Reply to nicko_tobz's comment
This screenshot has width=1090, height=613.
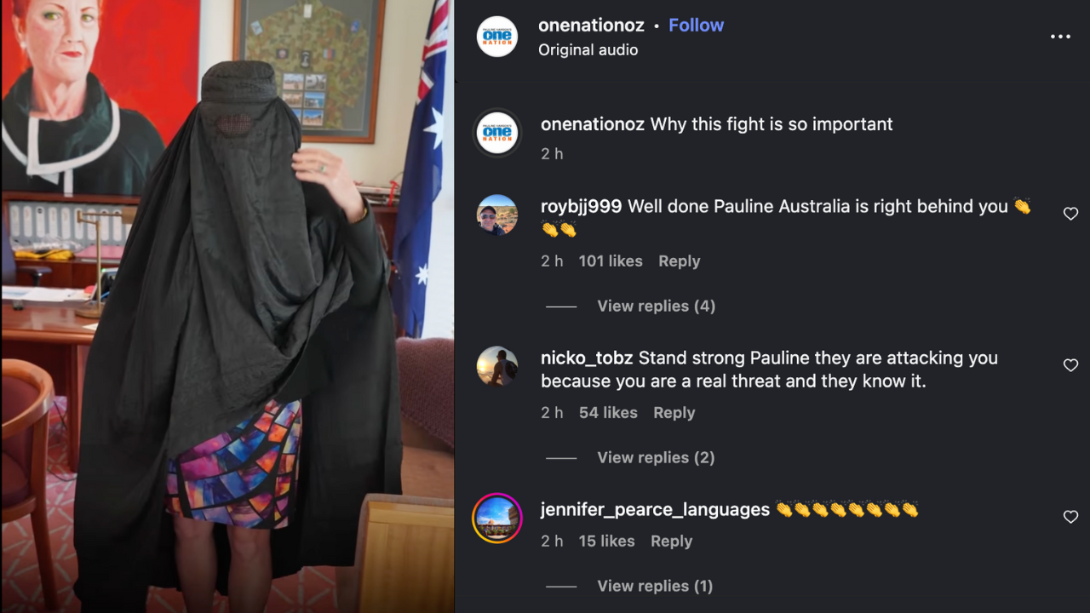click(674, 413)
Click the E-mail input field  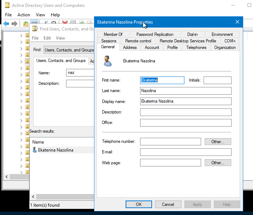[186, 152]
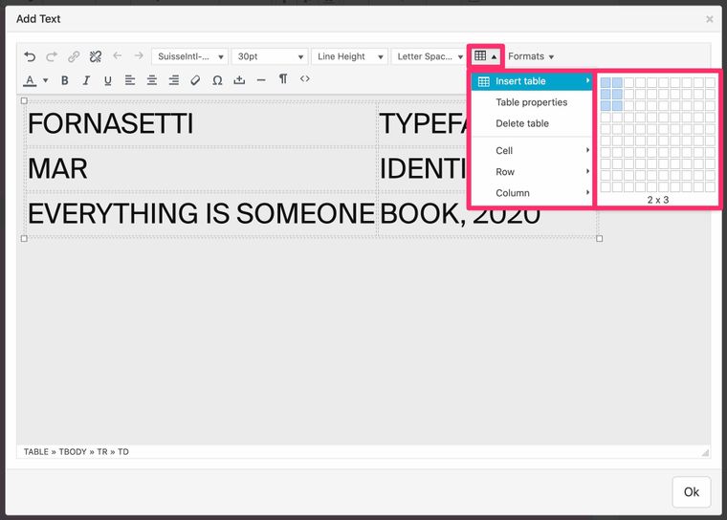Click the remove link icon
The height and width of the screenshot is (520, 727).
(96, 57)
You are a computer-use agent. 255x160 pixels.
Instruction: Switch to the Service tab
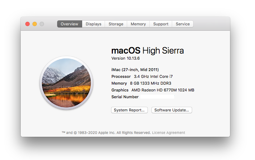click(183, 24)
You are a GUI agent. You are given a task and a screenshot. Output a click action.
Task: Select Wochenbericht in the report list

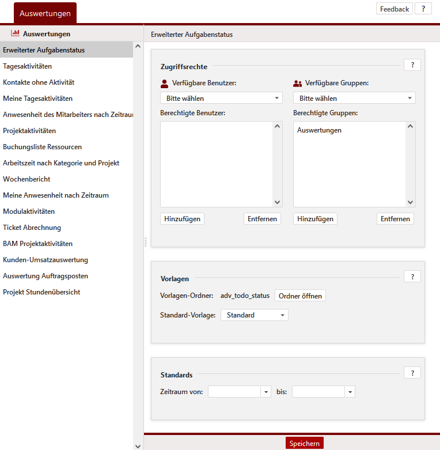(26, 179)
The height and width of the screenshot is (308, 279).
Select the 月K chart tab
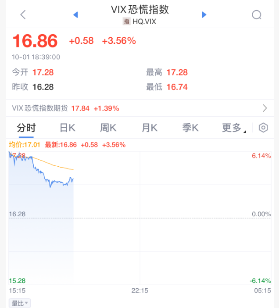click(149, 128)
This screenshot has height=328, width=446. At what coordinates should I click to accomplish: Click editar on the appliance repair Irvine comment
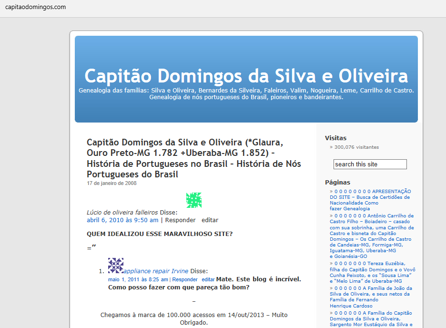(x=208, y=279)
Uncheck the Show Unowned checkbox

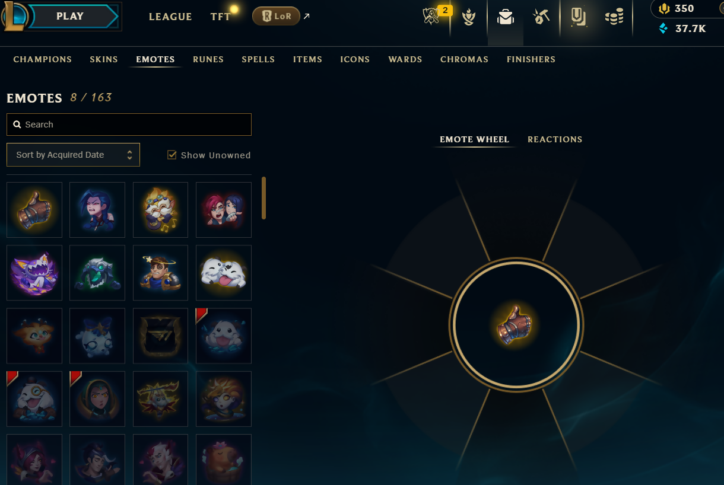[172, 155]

# # # # #

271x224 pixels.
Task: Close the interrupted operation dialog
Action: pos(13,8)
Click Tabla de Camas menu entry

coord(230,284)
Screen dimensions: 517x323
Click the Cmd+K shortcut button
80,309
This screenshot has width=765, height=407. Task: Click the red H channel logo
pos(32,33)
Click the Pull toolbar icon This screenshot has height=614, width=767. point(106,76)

# # # # #

● **TASK TO COMPLETE**
In the records above, find each line holding "agent" and copy it.

● **SOLVED EXERCISE**
You are a computer-use agent. 255x160 pixels.
You are a GUI agent. You are given a task and a screenshot. Output a click action.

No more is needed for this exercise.